Большая луна освещала маленький, огороженный забором задний двор, где громоздились старые букеты цветов, обернутые лентами и пленкой. Над ними висела веревка с мокрым бельем, которая покачивалась и поскрипывала на ветру.
Гора букетов оказалась выше Милли. Их обертки и ленточки были разноцветными: розовые, зеленые, красные и всякие другие, яркие. Одни только цветы – коричневые, мертвые.

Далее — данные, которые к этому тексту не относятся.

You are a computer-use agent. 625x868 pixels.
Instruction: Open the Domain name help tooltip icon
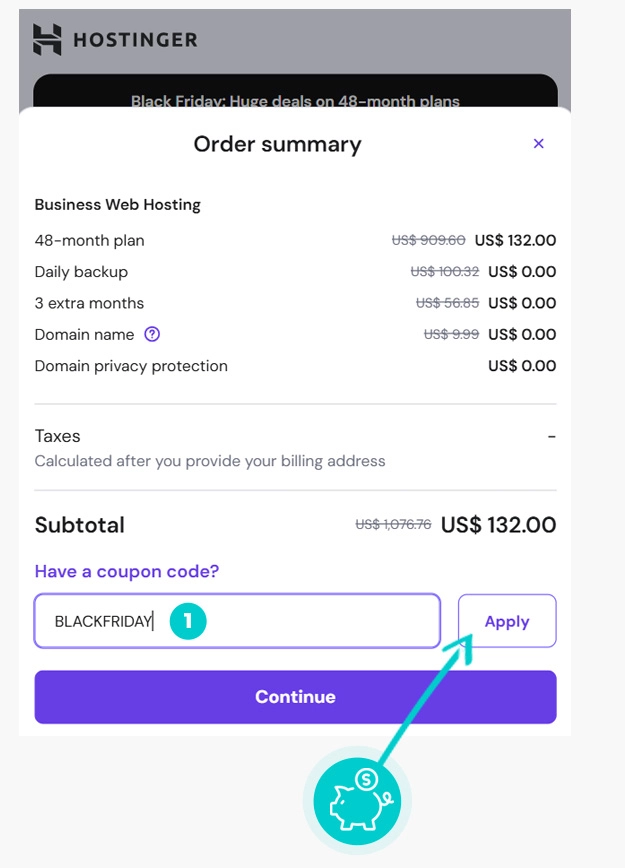click(152, 334)
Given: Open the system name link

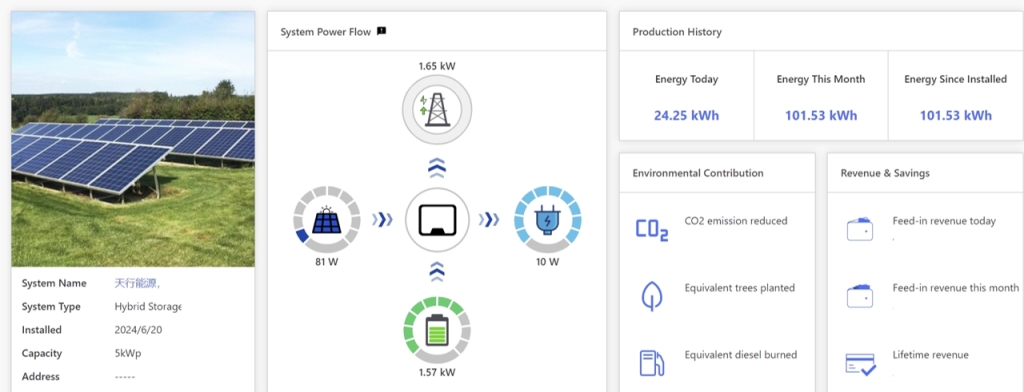Looking at the screenshot, I should click(137, 283).

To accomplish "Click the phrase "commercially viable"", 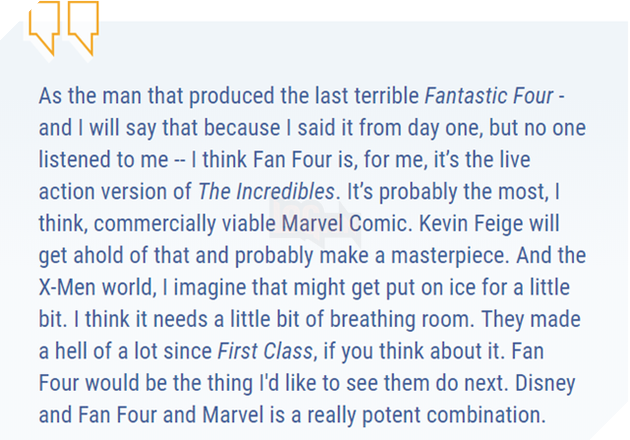I will pyautogui.click(x=168, y=222).
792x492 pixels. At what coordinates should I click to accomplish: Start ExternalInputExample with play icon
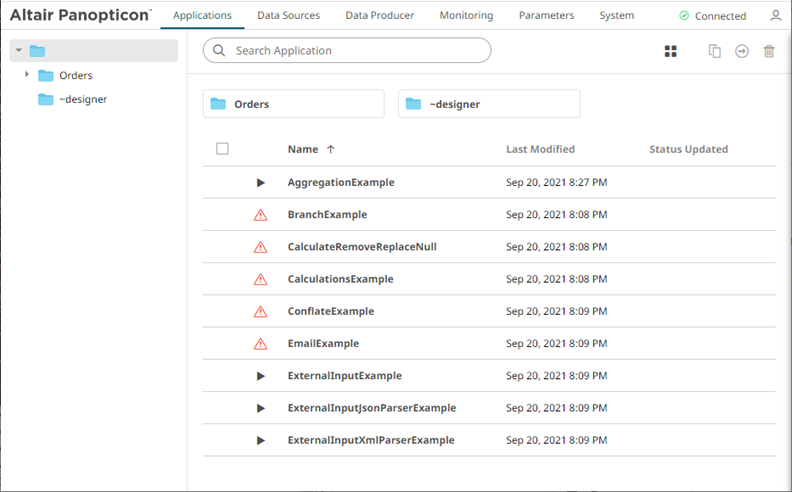[x=261, y=376]
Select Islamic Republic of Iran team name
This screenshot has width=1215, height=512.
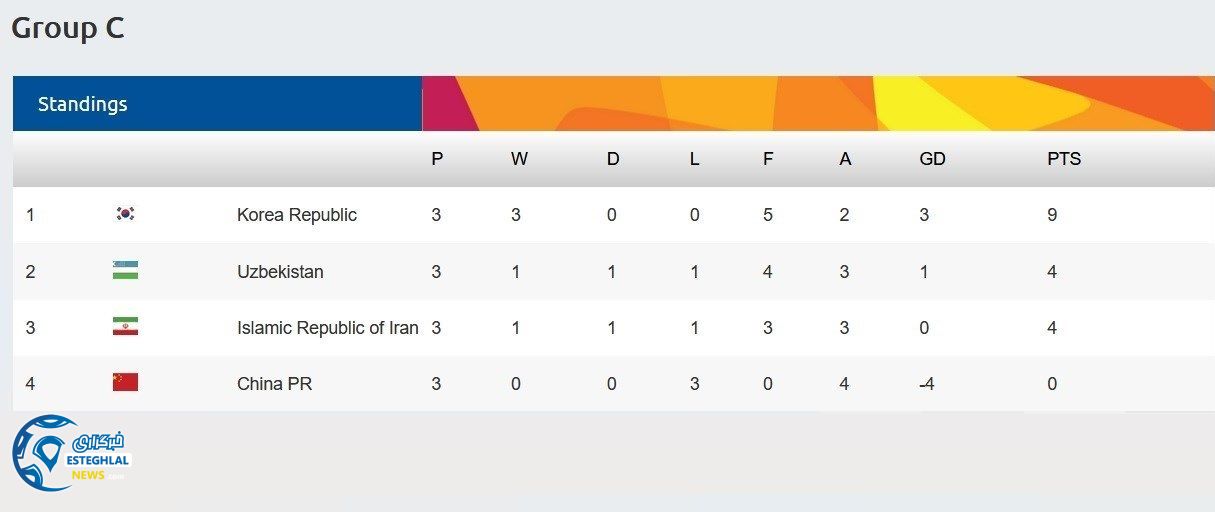(x=327, y=328)
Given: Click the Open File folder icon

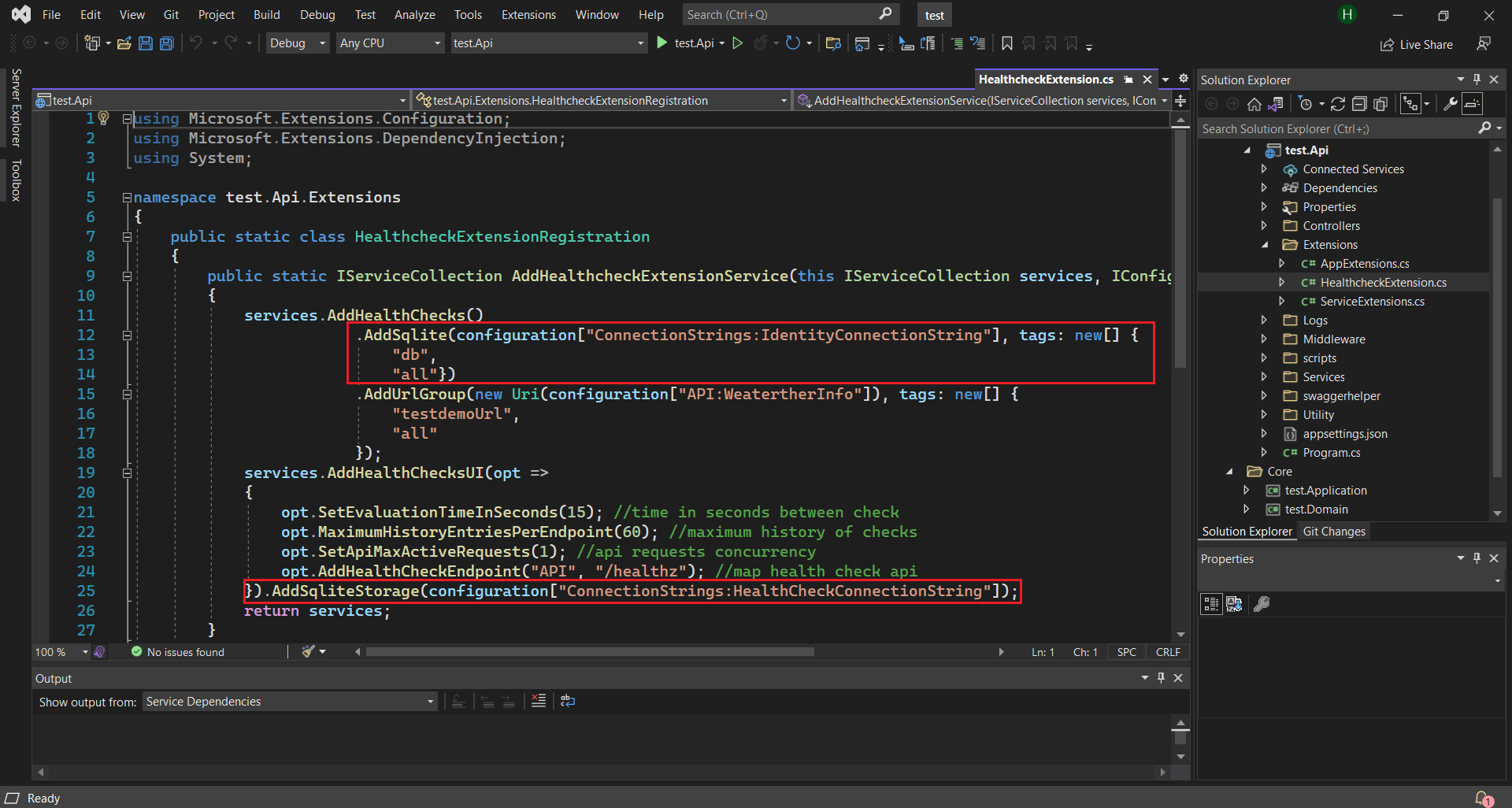Looking at the screenshot, I should pyautogui.click(x=124, y=43).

Милли сбежала по ступенькам и принялась водить обеими руками по груде букетов: вверх – тыльной стороной кисти, а вниз – ладонью. Сбоку эта груда походила на картинки, которые Милли видела в учебниках, – те, что показывают Землю в разрезе. Точно вырезанный из нее кусок.
Позже она записала в «Книге Мертвых»: «Номер тридцать: Стеллина гора цветов». Голова Милли снова будто бы сорвалась, и вот она с папой в больнице. Милли никогда раньше не видела, чтобы одному человеку дарили так много цветов.
Она лежит на спине у него под кроватью и разглядывает все ноги, которые заходят в гости. Тут и ножки, и ножищи, и обычные ноги. Кроссовки, каблуки, сандалии. Красные туфли, черные туфли, зеленые туфли.
Когда все ноги-гости расходятся по домам, папа говорит:
– Интересно, а где Милли?
Он тяжело дышит, как дышат старики и толстяки, хотя сам не тот и не другой.
– Не знаю, – говорит мама. Она сидит в большом кресле, и ее ноги перекрещиваются то так, то сяк. – Наверное, грабит банк. Или проповедует мир во всем мире.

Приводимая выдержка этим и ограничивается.